WK13 – Conflict resolution


Goal: Finish the app and refine the prompts

Challenge: Not much time left and not sure how to deliver the “wow” factor for our experience

Did we fulfill this week’s goals: Yes…but not quite!

Rocky coordination between designers and programmers

We crunched…hard…to deliver a working product as fast as we could and playtest with as many people as we could.

We ran into several conflicts between designers and programmers, and Kevin and I as co-producers. Everybody was under an immense pressure to see things completed that we argued quite a bit after every playtest. The list of small usability changes kept getting expanded; everyone seemed to have an opinion about what needed to be changed; and our team wanted to make all the changes we could to deliver a strong experience. But was our experience strong enough? We still struggled to identify and solved that lack of “wow” factor in our current flow.

Although Saumya and Ariel already built most features for the iPads and the web in previous weeks, our team, through practicing the workshop, realized the challenges in coordinating the facilitator and the transition between screens, and how that triggers the reveal of certain UI elements on the iPads for players to interact with. We came up with little changes that affected the backend infrastructure that programmers already set up, which required time and thinking for Saumya and Ariel to make adjustments. Simultaneously, designers had to reorganize the overall flow, implement UI, create concept art, text, and audio assets, while coordinating with programmers to ensure all assets are implemented as designed. Our work environment, for the first time, became quite hostile.

Kevin spent everyday motivating the team and encouraged everyone to look on the positive side of how much we managed to deliver within a week. I figured out solutions that could prevent future conflicts like these to happen.

  1. Break down the list of tasks into smaller and manageable chunks. (for example, 5 screens per day)
  2. Categorize playtest feedback based on their importance to the experience’s success and how much time it would take for designers and programmers to create those changes.
  3. Since we decided (and had to) playtest everyday, we needed to set the right expectations on how much we could deliver and test. Testing the whole experience at once daily was overwhelming and not effective.
  4. Hear each other out! Comments were suggested based on playtesting observation and based on what we could do in the least amount of time.

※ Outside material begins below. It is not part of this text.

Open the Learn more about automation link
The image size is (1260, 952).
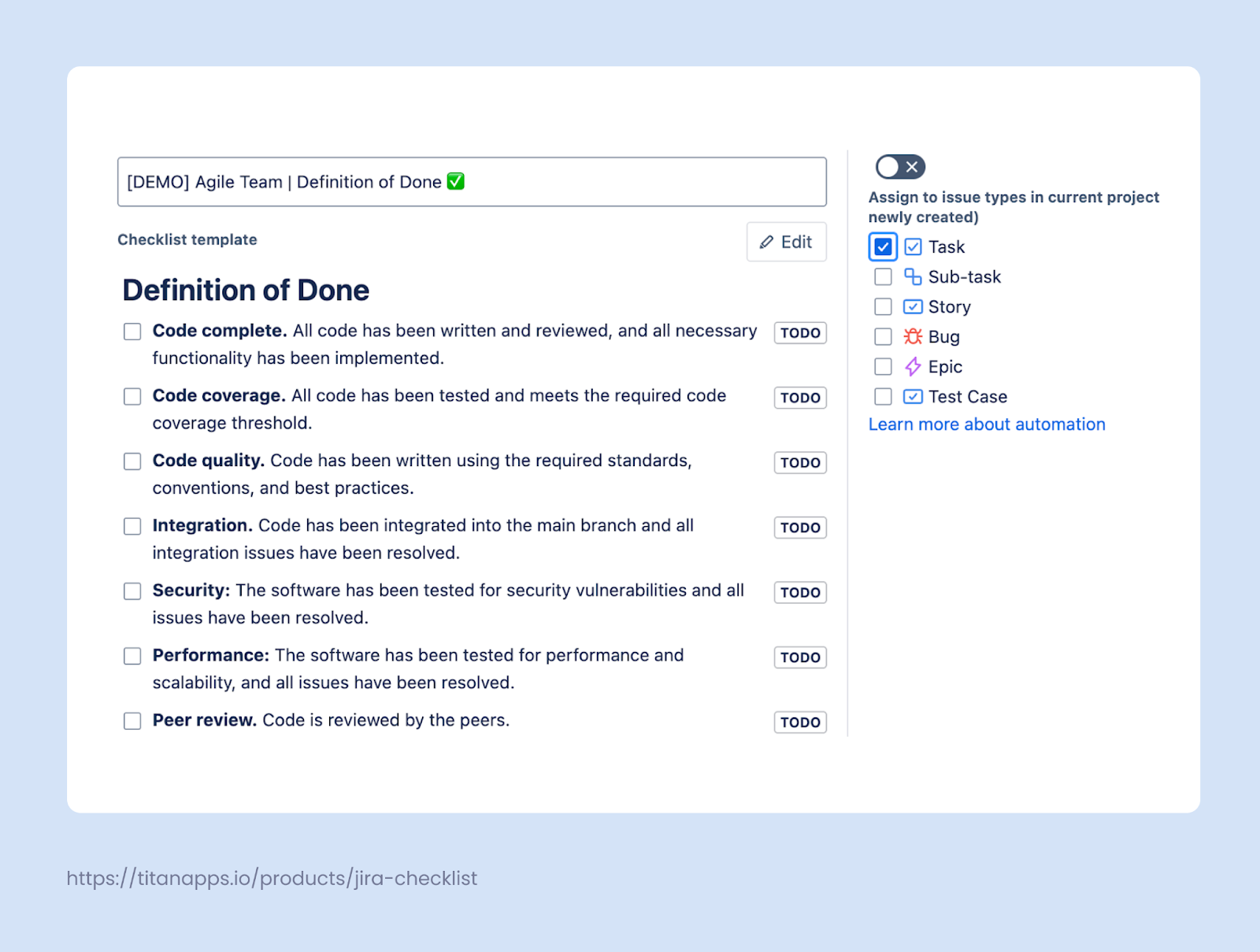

Nothing was personal.

I spent this week working with Saumya and Ariel to ensure the quality of our UI implementation, while Zoe and Boyi focused on making the art and UX amazing. Kevin worked on the narrative and sound effects. 

Piggy Banksy’s voice recording options

Kevin tried out a couple of options for Piggy’s characters. We debated back and forth whether:

  1. Piggy is a high-authority person or a low-authority person. High-authority was more difficult to write than low-authority, because we are students and not notorious artists.
  2. Is Piggy a rebel artist who doesn’t give a fuck about pleasing people? Or is Piggy a fun and lovable character who wants to collaborate with the audience? Or is Piggy a student who needs help from the audience?
  3. What would be the facilitator’s role in this experience for any of these Piggy options?
4 options: 00:01 // 00:28 // 1:05 // 1:50

The team was not confident in evaluating voice recordings and sound effects since none of us was an expert in this space, except for Kevin. Without feedback, Kevin was not sure which voice he should pick.

Piggy branding

Boyi and Kevin created these illustrations to show the activities that guests are about to participate. We loved the art style because they looked so cute, happy, and lovable.

Playtest with ETC students

The playtest lasted 35 minutes in total. We learned that:

  1. The most engaging parts were creating the slogan and the poster, while the first 2 activities weren’t as engaging.
  2. Piggy’s appearance and theming was cute but did not add much to our experience.
  3. The first prompt “Individually write 3 issues you have within the game industry” confused players.

Zoe created a background change for all the instructions on our website. It was amazing to see how a simple shift of visual elements from a clean white background to dirty brick walls can set the right tone for the experience and for the player’s expectation.

Rocky debates between design and production

Kevin and I got into some friction debating on whether we should invest our effort in finding the “wow” factor for our experience or practicing our rehearsal for Softs which would happen in 2 days. Both arguments made sense…because having that “wow” factor really helped us feel more confident and prepared for Softs. However, we did not know what that “wow” factor was, so shouldn’t we prioritize practicing what we had to make sure Softs go smoothly?

We settled with prioritizing practicing rehearsal for Softs and agreed to improve our experience afterwards. We then did some Improv exercises to make our activity prompts feel more natural and conversational.

Going home that night, I reflected on our progress and felt that the rebellious creative energy and quirky personality of our team had been lost quite a bit in our experience. We can’t let this happen!